- EXERCISE DESCRIPTION:
Please extract the stretch from "The Global Ripple" through "cities within months." from the passage on the global ripple effect of conflict-zone health crises, copying it word for word.

- SOURCE DOCUMENT:
┌────────

The Global Ripple Effect
One of the most persistent misconceptions about conflict zone healthcare crises is that they are geographically contained. They are not.
The COVID-19 pandemic demonstrated, with brutal clarity, that infectious disease does not respect borders. The same logic applies to any pathogen that gains a foothold in a population too traumatized and resource-starved to contain it. A drug-resistant strain of tuberculosis incubating in a displacement camp in the Sahel can travel, via refugee flows and migration routes, to European cities within months.
Global health systems are also strained by the sheer volume of displaced populations requiring care. More than 120 million people have been forced to flee their homes by 2025. This is more than ever before in history and millions are seeking safety and shelter in host countries, many of which have depleting resources already and can struggle with malnutrition, traumatized health and poor immunization among displaced arrivals who need emergency care, further strain.
Wealthier nations are not immune either. The political and social pressures generated by large-scale migration have reshaped electoral landscapes across Europe and North America. The ripple effects of war-zone suffering are, in this sense, genuinely global.

└────────

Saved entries
┌────────

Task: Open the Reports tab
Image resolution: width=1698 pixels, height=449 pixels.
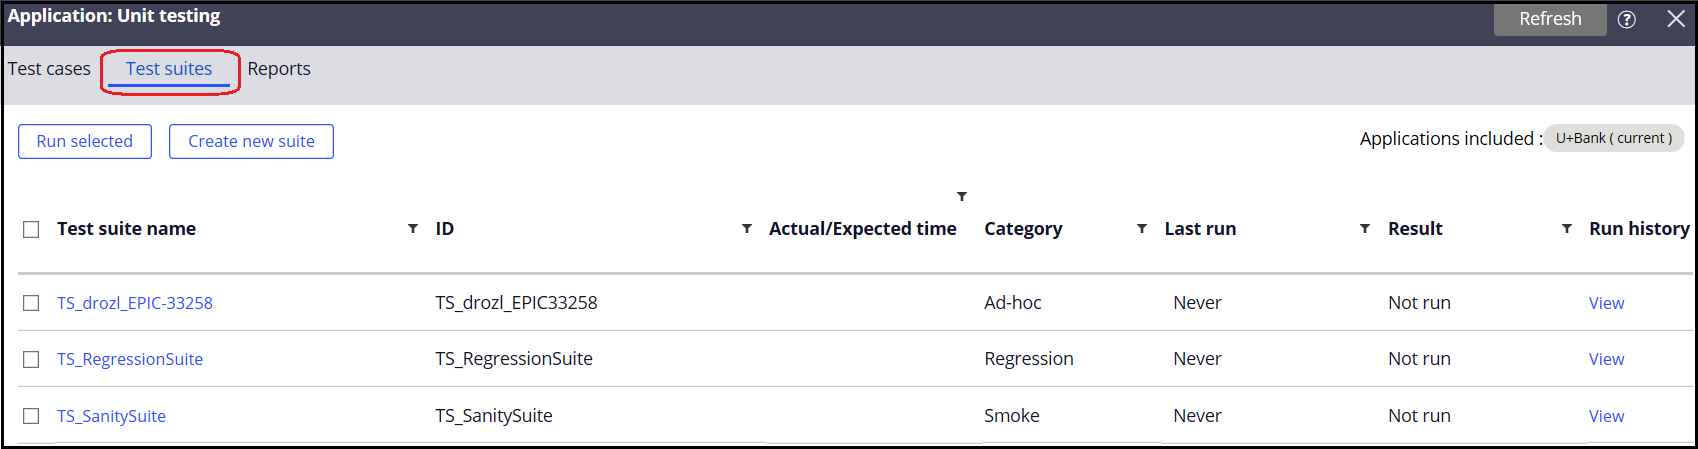Action: (279, 69)
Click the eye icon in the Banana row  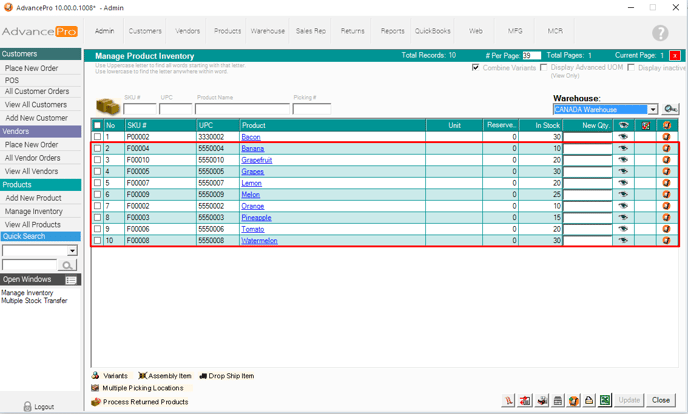click(x=623, y=148)
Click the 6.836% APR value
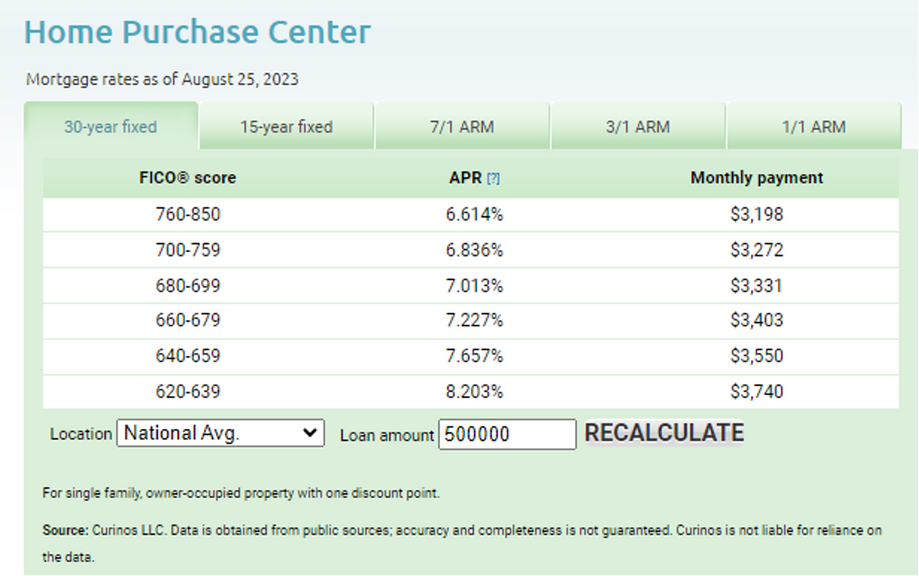919x576 pixels. [x=474, y=250]
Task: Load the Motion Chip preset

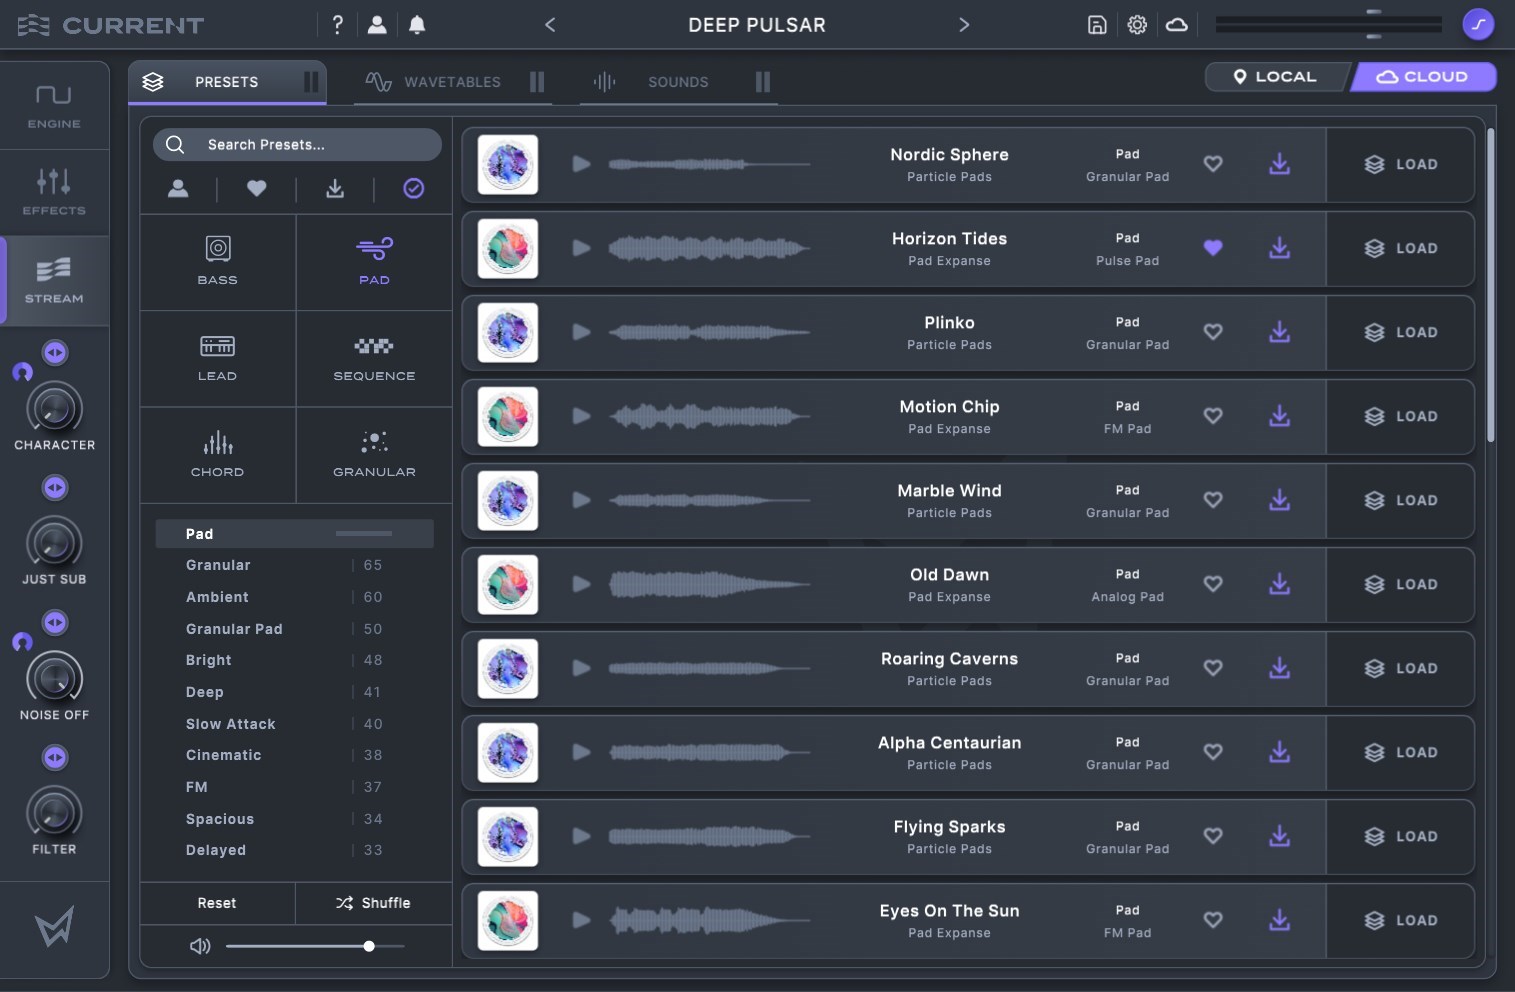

└────────

- SOLUTION TO THE PROBLEM:
The Global Ripple Effect
One of the most persistent misconceptions about conflict zone healthcare crises is that they are geographically contained. They are not.
The COVID-19 pandemic demonstrated, with brutal clarity, that infectious disease does not respect borders. The same logic applies to any pathogen that gains a foothold in a population too traumatized and resource-starved to contain it. A drug-resistant strain of tuberculosis incubating in a displacement camp in the Sahel can travel, via refugee flows and migration routes, to European cities within months.